Pain at the temples due to arteritis temporalis. Arteritis temporalis also called giant cell arteritis, is a chronic inflammation of the great arteries, which can become blocked as a result. This condition occurs in people over the age of fifty. On average, the condition affects one in a thousand people.
Symptoms of the arteritis temporalis
The complaints and symptoms in arteritis temporalis can differ per person. The complaints mainly depend on which arteries in the body are inflamed.

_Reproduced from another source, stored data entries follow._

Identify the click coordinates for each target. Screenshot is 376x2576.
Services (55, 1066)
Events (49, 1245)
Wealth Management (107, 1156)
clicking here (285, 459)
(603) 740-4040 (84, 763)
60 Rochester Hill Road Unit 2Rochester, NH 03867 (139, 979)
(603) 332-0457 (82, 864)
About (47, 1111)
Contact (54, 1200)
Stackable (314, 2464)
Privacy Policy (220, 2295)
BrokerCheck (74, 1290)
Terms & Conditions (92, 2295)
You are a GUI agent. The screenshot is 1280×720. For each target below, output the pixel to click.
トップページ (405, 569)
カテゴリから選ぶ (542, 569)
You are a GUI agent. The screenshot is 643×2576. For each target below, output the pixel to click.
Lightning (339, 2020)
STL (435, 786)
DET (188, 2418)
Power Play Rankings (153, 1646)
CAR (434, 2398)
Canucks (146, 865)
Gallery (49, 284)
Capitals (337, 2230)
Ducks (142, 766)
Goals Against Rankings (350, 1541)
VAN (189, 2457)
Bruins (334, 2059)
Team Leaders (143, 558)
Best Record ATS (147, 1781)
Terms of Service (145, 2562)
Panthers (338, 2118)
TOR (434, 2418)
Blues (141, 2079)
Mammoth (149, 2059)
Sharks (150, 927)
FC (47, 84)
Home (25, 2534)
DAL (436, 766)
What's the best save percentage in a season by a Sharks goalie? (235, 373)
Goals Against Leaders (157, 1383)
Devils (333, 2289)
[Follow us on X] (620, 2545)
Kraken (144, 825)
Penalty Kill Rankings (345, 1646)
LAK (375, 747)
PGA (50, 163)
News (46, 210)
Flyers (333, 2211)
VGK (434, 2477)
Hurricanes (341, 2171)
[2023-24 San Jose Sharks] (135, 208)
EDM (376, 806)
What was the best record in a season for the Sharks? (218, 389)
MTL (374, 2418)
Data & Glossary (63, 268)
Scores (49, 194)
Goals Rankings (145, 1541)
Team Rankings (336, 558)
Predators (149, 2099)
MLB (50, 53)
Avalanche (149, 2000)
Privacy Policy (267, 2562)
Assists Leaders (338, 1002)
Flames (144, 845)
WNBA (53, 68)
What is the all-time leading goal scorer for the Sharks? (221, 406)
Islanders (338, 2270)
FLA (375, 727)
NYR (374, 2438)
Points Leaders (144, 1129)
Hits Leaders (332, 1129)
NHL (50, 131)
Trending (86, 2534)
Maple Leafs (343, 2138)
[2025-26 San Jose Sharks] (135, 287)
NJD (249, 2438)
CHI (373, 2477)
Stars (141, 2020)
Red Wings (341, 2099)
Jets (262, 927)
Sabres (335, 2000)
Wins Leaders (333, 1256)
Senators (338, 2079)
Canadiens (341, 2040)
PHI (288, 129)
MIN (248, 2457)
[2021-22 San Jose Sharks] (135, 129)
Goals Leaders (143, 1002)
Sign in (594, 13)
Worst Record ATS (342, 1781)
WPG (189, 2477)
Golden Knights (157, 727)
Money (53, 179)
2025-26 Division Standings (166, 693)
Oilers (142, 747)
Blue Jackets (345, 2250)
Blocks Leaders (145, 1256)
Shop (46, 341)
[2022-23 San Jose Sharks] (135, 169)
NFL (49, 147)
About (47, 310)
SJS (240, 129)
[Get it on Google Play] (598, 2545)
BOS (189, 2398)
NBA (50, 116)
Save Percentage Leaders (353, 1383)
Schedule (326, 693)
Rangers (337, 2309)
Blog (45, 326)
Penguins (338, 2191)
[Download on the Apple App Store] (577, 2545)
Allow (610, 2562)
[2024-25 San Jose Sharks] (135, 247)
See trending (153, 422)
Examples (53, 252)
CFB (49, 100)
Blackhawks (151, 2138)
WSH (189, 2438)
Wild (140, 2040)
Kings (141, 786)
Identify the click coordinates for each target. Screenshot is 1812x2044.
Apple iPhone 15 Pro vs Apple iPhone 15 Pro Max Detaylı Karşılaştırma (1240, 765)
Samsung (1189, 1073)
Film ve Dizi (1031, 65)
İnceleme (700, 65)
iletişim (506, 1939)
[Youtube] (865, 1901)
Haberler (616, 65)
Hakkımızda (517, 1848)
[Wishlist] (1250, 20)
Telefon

The arteries in the head are often affected and the patient has a headache. This can be recognized by swollen and tortuous vessels on the side of the head (the temples) that can cause pain when touched.
Sometimes the tongue and chewing muscles are painful when chewing or talking. Other complaints with temporal arteritis can include blurred vision, double vision, or other abnormalities of vision. Complaints that can also occur are feeling sick, weight loss, fever, and muscle pains.
How does temporal arteritis develop?
In temporal arteritis, the walls of some arteries are inflamed. The condition falls under rheumatic diseases. The cause of temporal arteritis is still unknown. Scientists believe that there are similarities with the disease ‘polymyalgia rheumatic’, the so-called ‘ muscle rheumatism ‘. In some cases, these conditions occur simultaneously in the same person.
Is it serious and what can you expect?
Diagnostics In addition to the typical symptoms, a doctor will usually make the diagnosis based on:
- blood tests (increased sedimentation)
- examination of a small piece of an artery. The removal of a small piece of the artery for examination is done under local anesthetic. In principle, this is a minor operation.
Treatment As soon as you have been diagnosed with temporal arteritis, you will start treatment. This usually means that you start taking an anti-inflammatory drug. In the beginning, this is given in a higher dose which is later lowered.
Prognosis After several years of treatment, the majority of patients with temporal arteritis are cured. The complaints have disappeared and medication no longer needs to be used.
When to go to the doctor?
If you recognize the complaints that are characteristic of temporal arteritis, it is advisable to always contact your general practice quickly. The condition can generally be treated well with anti-inflammatory drugs.
If you notice that you see less or double, you must urgently make an appointment.
What can you do about temporal arteritis yourself?
You cannot treat the complaints of temporal arteritis yourself.